[The task] Copy the data below, beginning at the line that contains "How do I perform: Go" and ending after the line that contains "(x=1228, y=19)", with nothing changed and nothing added.

[Data shown]
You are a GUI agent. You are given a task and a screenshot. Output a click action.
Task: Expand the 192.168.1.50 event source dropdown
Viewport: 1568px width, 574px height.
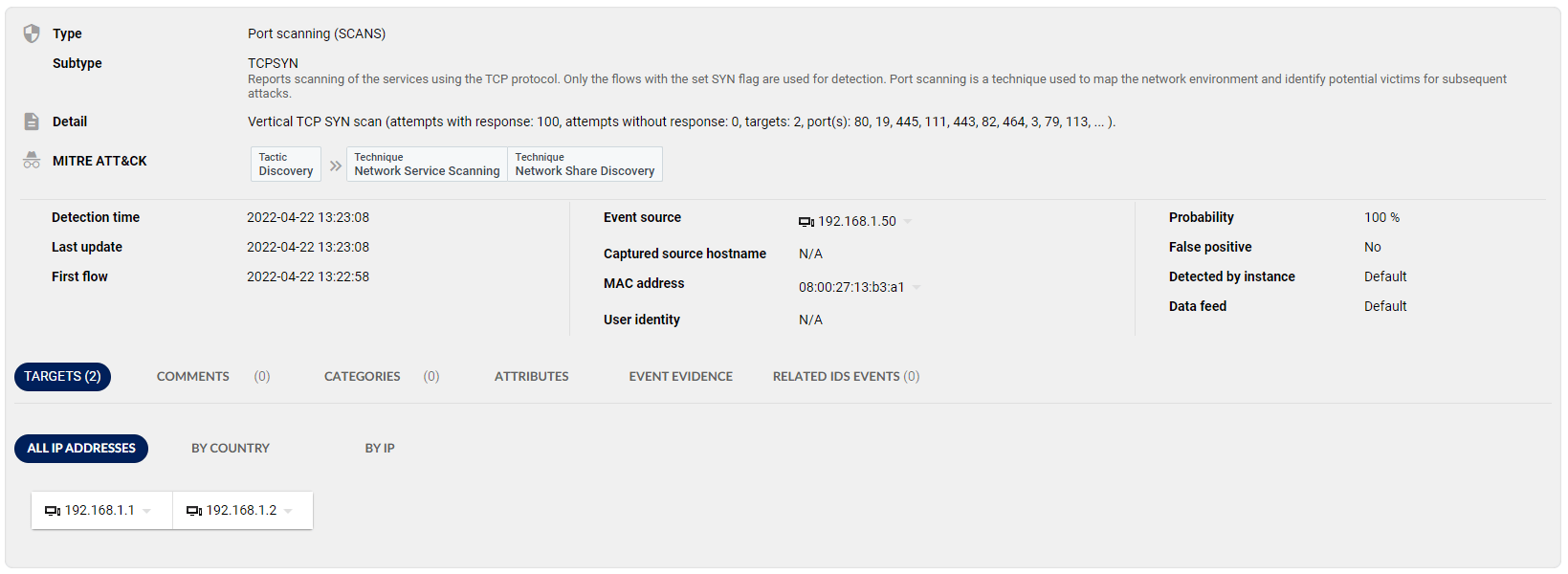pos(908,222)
...
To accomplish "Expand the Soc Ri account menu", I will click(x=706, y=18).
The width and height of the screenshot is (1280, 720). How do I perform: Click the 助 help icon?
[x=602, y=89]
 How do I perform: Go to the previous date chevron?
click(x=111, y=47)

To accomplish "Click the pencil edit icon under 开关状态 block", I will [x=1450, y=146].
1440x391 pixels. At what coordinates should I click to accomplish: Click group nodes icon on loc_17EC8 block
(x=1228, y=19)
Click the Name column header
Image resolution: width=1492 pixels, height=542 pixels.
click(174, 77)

[Exercise output]
 How do I perform: Go to the previous date chevron?
click(x=111, y=47)

To accomplish "Click the pencil edit icon under 开关状态 block", I will [x=1450, y=146].
1440x391 pixels. At what coordinates should I click to accomplish: Click group nodes icon on loc_17EC8 block
(x=1228, y=19)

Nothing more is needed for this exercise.